If you are new to multi-node TraceML, read Distributed Training first. This page focuses on the Slurm-specific glue.

A ready-to-use template lives in examples/slurm/: traceml_ddp.sbatch (the job) and launch.sh (the per-node wrapper).

Mental model

TraceML's launcher wraps torchrun (torch.distributed.run) and adds a telemetry aggregator:

  • Run one traceml run per node. TraceML spawns the per-GPU workers itself (one per GPU), so you do not start one task per GPU under Slurm.
  • Node 0 owns the aggregator. It is the first host in the allocation and also serves as the torchrun rendezvous master. Every other node streams its telemetry to node 0.
  • Use --mode=summary for multi-node runs.
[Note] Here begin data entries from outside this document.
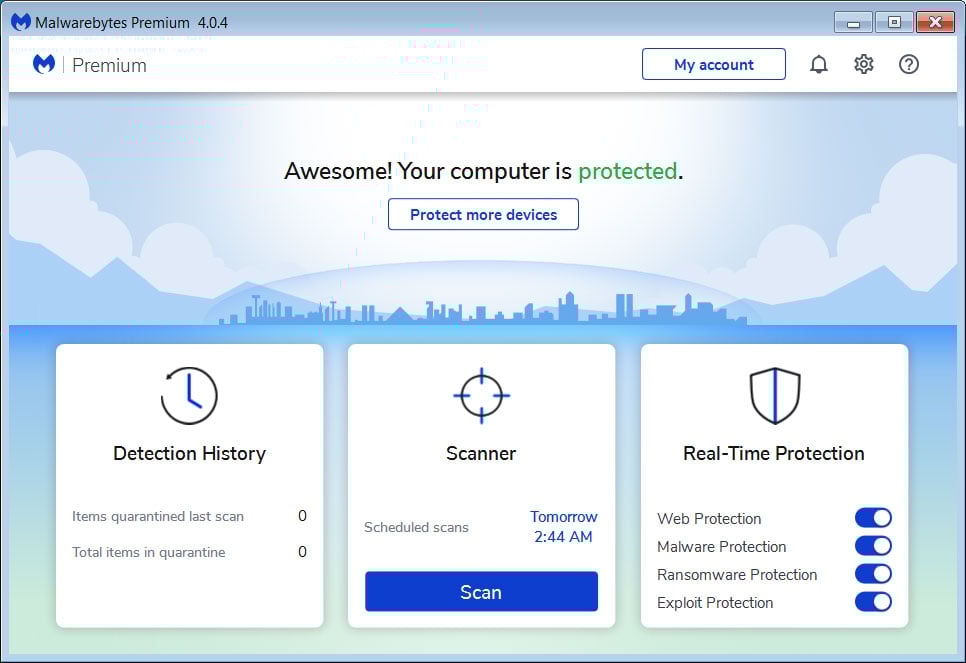
Task: Click the Tomorrow 2:44 AM scheduled scan link
Action: 563,526
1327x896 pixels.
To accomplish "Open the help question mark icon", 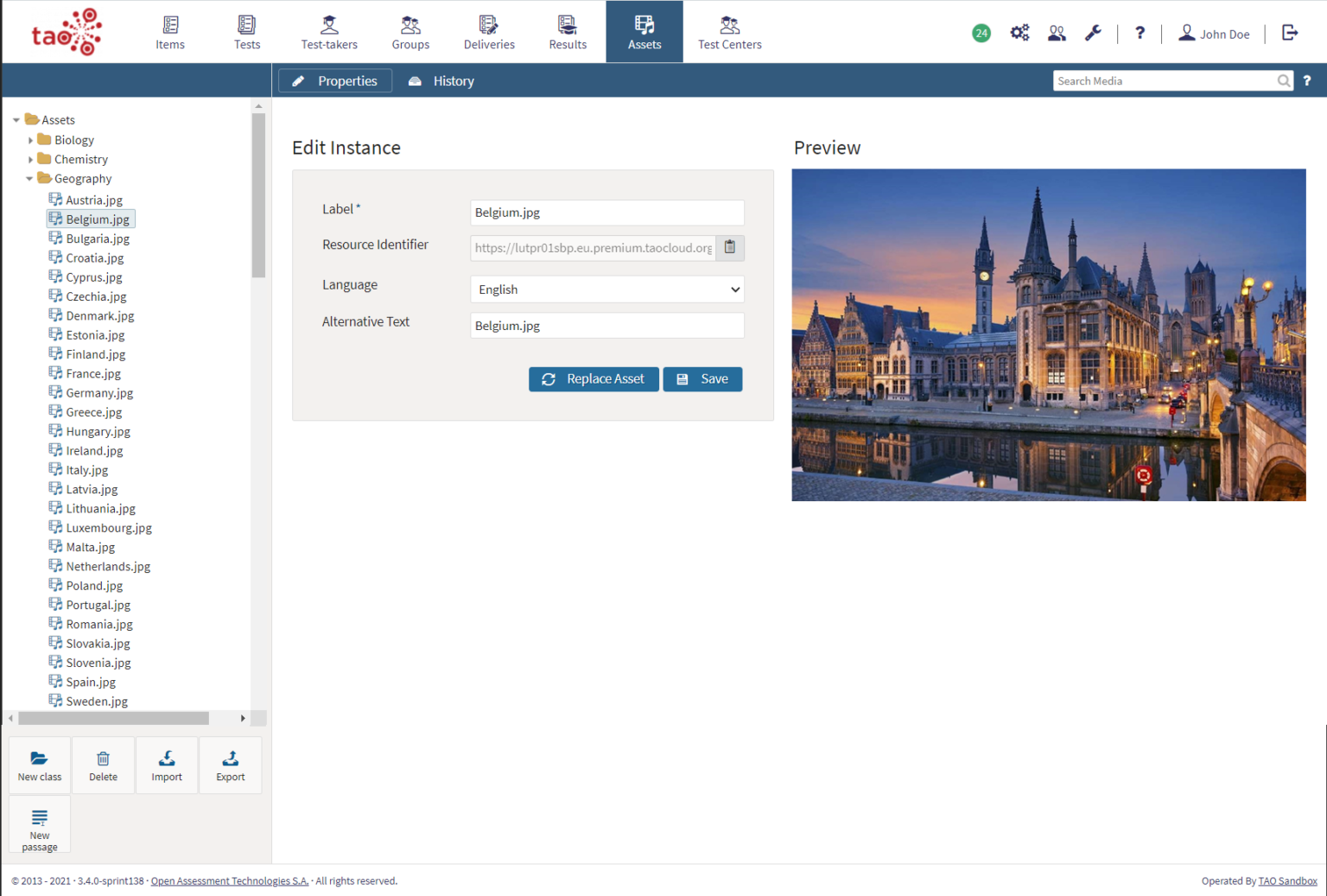I will click(x=1140, y=33).
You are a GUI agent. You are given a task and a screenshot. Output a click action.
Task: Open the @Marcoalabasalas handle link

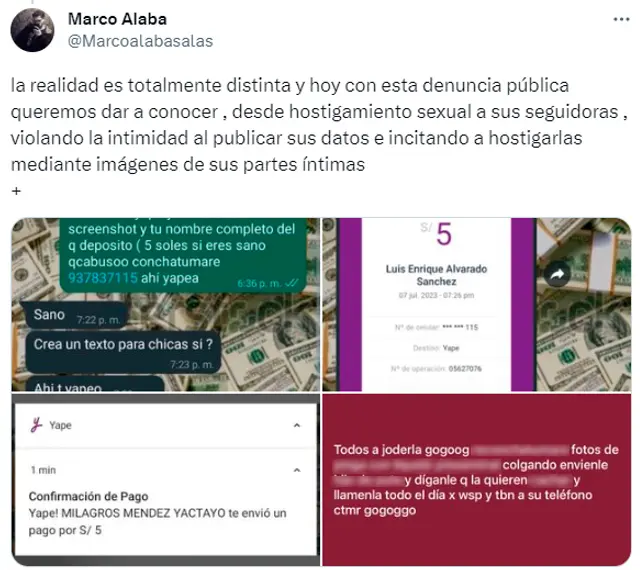pyautogui.click(x=140, y=41)
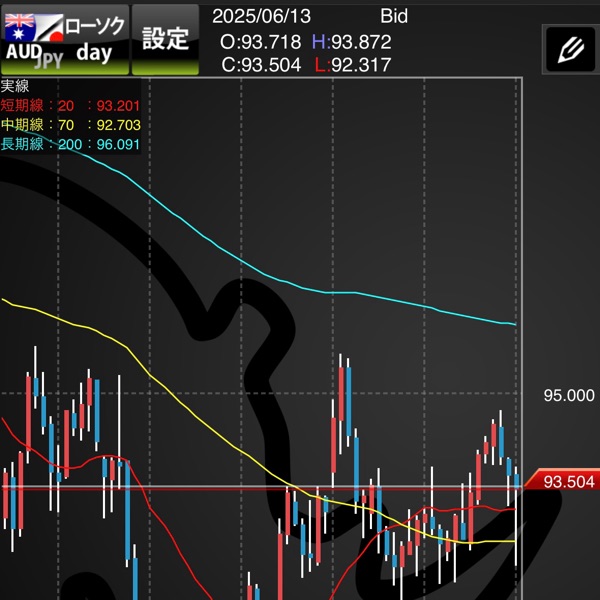Open the 設定 settings button
This screenshot has width=600, height=600.
(165, 39)
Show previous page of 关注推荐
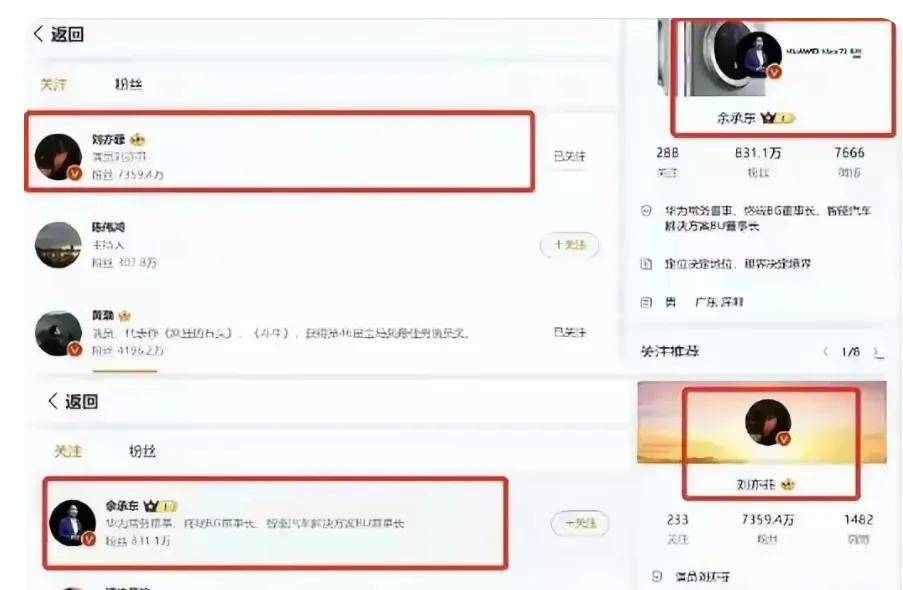 [826, 351]
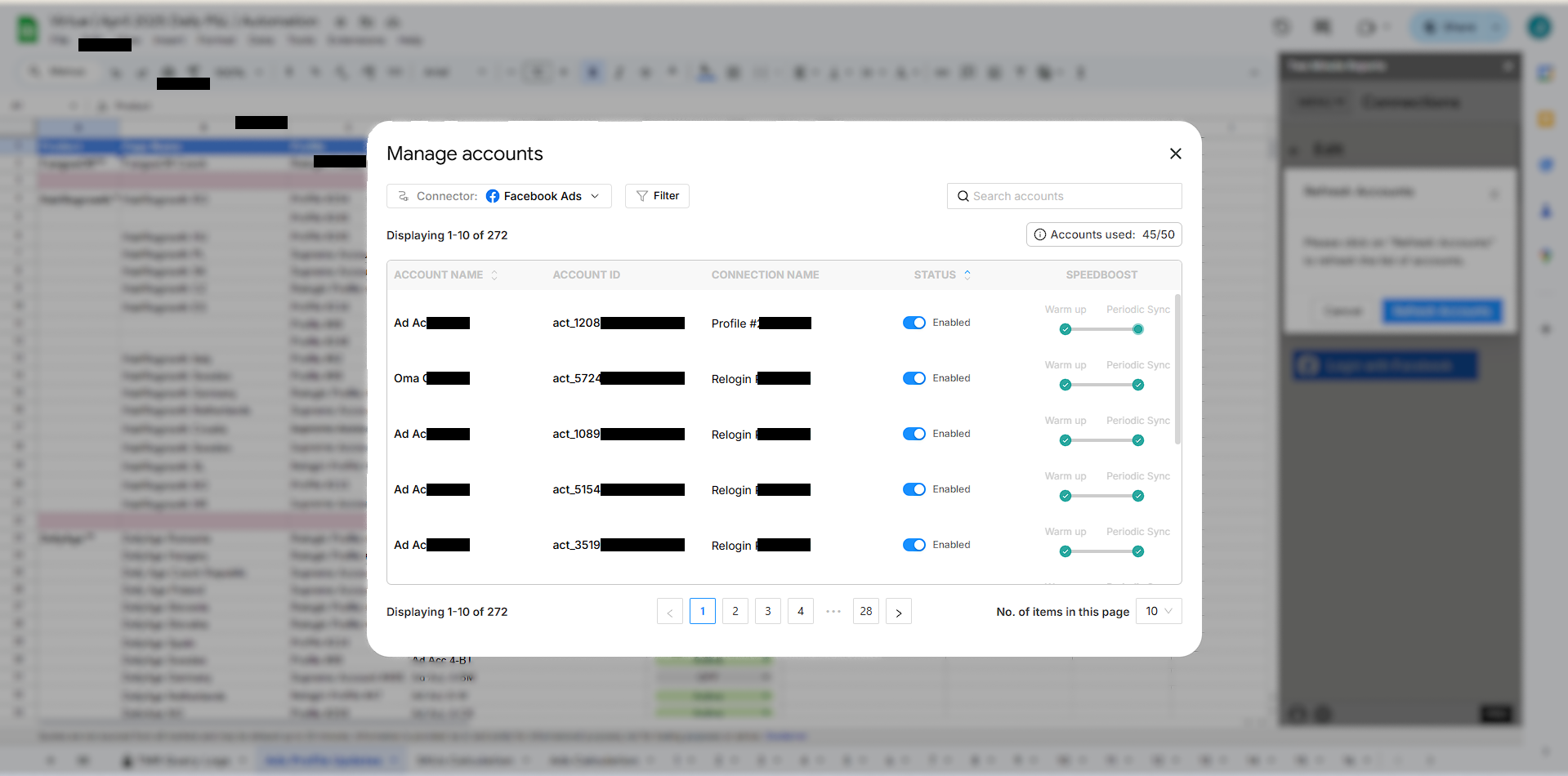Click the Facebook logo in the Connector selector

[x=494, y=195]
The live cli and dashboard modes are intended for single-node use.

Map Slurm variables to TraceML flags

TraceML flag Slurm source Notes
--nnodes $SLURM_NNODES Number of nodes in the allocation.
--node-rank $SLURM_NODEID Per-node rank 0..N-1. Valid when you run one task per node.
--nproc-per-node $SLURM_GPUS_ON_NODE GPUs allocated on this node → one worker per GPU.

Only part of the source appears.